Three most recent discoveries (Avoca Tank, Kurrajong and Constellation) all show good copper and gold grades. The Constellation high grade copper deposit, 45 kilometres North-East from Tritton, has produced some very exciting early results with the latest drilling extending the strike from 200 metres to 300 metres. Drilling has traced the mineralised system 850 metres down the plunge and mineralisation remains open.

  1. It seems increasingly likely the AIS annual Copper production (23,000 tonnes with an All-In Sustainable Cost of A$3.70/lb.in fiscal 2021) will be substantially increased from both a volume and timeframe perspective.

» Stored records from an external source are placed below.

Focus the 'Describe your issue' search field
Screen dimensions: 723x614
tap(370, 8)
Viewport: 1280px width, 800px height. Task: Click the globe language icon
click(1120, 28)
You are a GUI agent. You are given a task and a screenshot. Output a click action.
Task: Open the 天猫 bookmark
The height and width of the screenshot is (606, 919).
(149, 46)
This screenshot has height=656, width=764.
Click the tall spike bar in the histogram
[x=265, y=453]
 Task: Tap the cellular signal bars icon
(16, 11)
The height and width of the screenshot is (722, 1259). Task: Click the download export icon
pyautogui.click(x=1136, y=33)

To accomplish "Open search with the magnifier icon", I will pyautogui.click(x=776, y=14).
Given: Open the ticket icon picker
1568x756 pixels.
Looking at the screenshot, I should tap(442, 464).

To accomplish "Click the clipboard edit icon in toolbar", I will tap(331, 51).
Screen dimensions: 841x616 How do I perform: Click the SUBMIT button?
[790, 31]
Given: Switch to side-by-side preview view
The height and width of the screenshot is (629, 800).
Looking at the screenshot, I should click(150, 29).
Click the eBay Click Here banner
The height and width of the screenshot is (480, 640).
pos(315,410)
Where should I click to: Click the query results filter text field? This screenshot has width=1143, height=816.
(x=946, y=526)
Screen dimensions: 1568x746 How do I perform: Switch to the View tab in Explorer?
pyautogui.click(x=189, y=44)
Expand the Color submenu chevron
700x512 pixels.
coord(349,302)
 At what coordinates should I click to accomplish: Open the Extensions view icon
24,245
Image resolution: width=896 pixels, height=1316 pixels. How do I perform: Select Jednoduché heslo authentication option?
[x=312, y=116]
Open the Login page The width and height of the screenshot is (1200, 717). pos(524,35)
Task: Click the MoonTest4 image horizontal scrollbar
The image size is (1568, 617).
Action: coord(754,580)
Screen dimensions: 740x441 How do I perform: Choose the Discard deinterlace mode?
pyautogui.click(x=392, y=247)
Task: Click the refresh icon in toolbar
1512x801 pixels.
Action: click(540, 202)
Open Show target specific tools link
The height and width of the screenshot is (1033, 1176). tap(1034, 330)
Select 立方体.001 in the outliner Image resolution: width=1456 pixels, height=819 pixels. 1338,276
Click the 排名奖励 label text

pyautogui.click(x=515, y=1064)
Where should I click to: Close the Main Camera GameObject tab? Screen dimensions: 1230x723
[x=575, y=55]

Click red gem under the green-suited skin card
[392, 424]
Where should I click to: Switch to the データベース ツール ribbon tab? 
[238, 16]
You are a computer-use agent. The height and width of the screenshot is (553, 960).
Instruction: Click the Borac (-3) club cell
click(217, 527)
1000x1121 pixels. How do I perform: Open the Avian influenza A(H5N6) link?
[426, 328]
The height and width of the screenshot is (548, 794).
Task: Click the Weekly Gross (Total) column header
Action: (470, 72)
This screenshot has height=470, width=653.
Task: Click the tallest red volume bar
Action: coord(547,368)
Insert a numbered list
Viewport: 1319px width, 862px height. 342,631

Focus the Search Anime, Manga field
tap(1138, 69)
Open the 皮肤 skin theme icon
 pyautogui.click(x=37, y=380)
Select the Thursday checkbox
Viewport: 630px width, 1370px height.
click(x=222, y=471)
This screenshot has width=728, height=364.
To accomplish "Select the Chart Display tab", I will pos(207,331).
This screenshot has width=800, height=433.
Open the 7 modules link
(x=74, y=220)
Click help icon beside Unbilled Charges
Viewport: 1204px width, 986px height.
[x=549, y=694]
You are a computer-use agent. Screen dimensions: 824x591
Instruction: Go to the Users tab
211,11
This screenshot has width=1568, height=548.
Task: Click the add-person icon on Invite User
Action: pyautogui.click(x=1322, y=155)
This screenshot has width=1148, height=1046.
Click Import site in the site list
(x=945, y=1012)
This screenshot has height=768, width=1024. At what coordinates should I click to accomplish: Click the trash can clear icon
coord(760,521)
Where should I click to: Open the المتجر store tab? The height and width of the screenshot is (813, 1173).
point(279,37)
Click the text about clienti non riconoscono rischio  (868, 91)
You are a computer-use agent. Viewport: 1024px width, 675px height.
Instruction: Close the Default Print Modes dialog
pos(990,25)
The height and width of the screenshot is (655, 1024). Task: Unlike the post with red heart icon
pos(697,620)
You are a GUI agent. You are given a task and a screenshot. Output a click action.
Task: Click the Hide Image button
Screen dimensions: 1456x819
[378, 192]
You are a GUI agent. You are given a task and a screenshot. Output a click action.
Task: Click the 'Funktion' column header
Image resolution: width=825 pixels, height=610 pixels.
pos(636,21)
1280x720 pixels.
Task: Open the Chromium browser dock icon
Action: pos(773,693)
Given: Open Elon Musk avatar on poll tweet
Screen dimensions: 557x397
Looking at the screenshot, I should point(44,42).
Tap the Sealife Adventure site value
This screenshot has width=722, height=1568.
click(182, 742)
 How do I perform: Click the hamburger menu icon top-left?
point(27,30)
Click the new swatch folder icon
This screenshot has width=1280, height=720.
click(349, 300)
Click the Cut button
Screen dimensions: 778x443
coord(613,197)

We reiterate our continued optimism regarding the outlook for AIS as a highly operationally leveraged Copper play.

The Montgomery Small Companies Fund owns shares in Aeris Resources. This article was prepared 19 October 2021 with the information we have today, and our view may change. It does not constitute formal advice or professional investment advice. If you wish to trade Aeris Resources you should seek financial advice.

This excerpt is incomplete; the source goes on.